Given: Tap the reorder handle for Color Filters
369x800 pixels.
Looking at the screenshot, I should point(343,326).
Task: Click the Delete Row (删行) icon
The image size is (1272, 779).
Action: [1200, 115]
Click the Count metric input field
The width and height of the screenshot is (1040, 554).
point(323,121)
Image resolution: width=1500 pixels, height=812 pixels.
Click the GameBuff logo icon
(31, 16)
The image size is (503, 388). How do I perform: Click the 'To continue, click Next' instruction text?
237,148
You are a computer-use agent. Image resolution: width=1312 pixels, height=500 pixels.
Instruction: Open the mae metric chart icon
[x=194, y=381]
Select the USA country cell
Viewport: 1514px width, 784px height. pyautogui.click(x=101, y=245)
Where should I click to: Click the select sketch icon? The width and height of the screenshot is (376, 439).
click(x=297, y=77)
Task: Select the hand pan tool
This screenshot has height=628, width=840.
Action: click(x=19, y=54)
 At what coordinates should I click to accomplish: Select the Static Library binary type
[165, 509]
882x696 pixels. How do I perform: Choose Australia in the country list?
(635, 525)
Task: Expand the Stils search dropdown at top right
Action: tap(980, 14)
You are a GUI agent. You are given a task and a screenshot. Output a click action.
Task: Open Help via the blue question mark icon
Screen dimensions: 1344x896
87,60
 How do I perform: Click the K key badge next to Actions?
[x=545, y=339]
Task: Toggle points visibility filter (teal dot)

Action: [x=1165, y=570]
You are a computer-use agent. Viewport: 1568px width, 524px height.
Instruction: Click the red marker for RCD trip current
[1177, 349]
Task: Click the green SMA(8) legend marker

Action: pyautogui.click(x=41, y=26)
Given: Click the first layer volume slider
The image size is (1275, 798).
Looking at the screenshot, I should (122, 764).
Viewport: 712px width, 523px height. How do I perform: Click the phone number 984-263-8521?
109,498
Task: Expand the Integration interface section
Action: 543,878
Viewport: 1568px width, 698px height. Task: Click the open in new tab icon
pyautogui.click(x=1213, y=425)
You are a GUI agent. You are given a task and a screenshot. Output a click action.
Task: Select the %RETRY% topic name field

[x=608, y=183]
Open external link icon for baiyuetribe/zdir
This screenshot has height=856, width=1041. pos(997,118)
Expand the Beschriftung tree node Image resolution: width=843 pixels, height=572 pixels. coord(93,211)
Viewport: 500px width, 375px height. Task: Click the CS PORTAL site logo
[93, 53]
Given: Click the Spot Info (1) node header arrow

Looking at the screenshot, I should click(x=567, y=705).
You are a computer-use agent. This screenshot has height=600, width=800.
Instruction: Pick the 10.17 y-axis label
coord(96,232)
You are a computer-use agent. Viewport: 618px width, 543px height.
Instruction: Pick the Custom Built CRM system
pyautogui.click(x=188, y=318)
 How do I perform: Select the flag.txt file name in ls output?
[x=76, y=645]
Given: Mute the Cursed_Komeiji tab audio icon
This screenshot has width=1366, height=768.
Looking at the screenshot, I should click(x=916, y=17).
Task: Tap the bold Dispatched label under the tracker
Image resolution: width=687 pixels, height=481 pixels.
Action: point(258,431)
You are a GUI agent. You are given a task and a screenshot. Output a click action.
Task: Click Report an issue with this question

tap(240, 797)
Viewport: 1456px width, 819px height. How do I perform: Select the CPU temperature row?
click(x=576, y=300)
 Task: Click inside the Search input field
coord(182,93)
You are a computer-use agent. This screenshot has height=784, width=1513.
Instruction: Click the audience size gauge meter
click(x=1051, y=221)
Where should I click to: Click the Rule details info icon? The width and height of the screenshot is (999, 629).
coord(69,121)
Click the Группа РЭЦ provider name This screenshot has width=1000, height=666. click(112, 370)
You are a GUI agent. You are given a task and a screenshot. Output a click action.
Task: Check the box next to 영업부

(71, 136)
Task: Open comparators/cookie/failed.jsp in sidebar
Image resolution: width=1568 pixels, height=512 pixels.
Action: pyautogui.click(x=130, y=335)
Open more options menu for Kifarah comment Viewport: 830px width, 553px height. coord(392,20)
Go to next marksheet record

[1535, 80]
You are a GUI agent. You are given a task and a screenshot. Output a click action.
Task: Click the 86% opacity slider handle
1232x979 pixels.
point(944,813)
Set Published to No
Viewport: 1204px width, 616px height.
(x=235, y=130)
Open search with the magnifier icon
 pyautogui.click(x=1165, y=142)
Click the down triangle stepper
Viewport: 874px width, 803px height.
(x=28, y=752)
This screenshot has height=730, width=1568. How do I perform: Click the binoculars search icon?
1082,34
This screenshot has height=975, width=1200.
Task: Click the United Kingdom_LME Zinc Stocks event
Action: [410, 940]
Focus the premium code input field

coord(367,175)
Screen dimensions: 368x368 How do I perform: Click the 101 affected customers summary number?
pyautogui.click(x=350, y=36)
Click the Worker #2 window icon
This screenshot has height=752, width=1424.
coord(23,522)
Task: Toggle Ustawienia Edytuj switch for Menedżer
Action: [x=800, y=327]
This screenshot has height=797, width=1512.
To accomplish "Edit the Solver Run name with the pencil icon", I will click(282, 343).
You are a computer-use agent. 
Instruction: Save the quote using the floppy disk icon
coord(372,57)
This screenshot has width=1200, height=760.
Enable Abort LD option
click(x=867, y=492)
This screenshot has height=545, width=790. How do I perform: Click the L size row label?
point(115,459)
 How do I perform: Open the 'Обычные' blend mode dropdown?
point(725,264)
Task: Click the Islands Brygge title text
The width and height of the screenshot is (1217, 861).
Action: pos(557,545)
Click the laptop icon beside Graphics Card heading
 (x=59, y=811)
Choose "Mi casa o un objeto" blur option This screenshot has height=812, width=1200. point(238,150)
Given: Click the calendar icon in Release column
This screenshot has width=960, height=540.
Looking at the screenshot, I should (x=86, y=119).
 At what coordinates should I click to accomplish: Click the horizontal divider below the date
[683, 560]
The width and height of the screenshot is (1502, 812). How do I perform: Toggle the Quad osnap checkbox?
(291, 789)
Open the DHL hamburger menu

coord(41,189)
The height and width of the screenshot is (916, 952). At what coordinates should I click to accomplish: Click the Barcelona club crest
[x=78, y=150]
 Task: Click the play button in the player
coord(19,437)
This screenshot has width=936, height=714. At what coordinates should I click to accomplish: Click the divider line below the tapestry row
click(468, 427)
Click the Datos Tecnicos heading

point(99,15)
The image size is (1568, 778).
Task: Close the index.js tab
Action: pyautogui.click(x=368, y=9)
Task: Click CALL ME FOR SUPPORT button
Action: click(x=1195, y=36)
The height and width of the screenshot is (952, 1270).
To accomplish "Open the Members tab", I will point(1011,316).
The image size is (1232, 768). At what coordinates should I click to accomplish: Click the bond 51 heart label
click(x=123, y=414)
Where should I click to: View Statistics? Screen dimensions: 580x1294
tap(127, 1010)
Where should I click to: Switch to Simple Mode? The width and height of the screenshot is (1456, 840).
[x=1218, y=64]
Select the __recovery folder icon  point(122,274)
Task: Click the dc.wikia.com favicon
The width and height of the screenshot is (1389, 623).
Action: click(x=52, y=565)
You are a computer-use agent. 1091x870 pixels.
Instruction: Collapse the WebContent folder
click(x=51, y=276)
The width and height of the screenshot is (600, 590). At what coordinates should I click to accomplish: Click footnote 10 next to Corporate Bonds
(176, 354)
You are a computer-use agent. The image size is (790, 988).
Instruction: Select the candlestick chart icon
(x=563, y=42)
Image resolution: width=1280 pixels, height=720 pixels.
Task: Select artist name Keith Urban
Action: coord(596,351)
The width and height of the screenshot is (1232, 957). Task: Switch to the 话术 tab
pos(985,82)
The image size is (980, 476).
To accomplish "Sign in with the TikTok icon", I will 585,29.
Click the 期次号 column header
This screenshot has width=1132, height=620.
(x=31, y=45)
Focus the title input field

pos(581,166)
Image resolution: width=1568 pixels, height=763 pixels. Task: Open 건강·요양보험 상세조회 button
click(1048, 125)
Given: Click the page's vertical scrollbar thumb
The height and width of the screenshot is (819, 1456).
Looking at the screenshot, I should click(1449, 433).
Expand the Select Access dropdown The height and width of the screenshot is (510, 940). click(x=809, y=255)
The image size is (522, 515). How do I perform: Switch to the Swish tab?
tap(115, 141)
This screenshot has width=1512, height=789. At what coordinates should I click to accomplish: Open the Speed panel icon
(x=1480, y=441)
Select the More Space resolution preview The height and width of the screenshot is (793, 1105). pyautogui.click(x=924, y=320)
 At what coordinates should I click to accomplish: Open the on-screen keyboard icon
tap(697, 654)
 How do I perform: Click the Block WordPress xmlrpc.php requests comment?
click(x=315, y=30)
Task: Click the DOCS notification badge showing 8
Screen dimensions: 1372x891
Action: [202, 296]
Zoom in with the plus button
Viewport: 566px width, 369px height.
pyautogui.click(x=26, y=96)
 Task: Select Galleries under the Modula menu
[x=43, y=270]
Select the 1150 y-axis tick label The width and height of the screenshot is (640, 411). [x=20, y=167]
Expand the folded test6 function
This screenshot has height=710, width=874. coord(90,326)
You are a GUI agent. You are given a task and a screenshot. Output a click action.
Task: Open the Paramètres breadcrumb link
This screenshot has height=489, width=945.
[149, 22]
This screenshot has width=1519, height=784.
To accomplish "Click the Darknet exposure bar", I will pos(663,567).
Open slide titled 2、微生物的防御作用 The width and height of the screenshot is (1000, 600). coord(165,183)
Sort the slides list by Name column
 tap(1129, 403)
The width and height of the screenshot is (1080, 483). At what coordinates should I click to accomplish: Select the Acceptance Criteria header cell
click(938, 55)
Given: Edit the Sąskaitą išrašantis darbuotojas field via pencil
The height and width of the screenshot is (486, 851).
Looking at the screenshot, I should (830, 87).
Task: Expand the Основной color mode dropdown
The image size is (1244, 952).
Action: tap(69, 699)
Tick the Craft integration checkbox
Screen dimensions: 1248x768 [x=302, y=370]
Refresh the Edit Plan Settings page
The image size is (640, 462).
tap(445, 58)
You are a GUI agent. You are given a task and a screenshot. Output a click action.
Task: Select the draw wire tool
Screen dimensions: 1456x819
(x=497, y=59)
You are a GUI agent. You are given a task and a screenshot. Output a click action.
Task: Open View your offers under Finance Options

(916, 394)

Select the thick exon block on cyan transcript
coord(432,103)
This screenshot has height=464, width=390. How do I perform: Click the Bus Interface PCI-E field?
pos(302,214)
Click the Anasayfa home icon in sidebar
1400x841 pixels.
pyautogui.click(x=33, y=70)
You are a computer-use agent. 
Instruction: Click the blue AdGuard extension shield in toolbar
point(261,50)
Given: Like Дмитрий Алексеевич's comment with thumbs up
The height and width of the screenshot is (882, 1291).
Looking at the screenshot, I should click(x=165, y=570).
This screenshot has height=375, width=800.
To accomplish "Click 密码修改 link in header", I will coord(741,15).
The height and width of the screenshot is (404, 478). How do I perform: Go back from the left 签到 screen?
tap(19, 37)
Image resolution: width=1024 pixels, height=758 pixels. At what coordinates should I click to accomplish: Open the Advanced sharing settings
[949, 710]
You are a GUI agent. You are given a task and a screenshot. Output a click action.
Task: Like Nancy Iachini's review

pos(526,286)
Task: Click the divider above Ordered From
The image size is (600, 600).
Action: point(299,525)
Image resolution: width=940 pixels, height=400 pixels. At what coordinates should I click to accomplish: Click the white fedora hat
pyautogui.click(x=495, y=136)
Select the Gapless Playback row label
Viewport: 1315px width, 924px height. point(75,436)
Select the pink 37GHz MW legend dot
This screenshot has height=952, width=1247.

* * * * * * * * *

--- Problem ---
Kayıtların kaç satırında "Like" dizesi geçiyor? Büyük-küçük harf ayrımını gözeterek sayın ve yalnızca sayıyı yazın.

--- Çözümlü Problem ---
2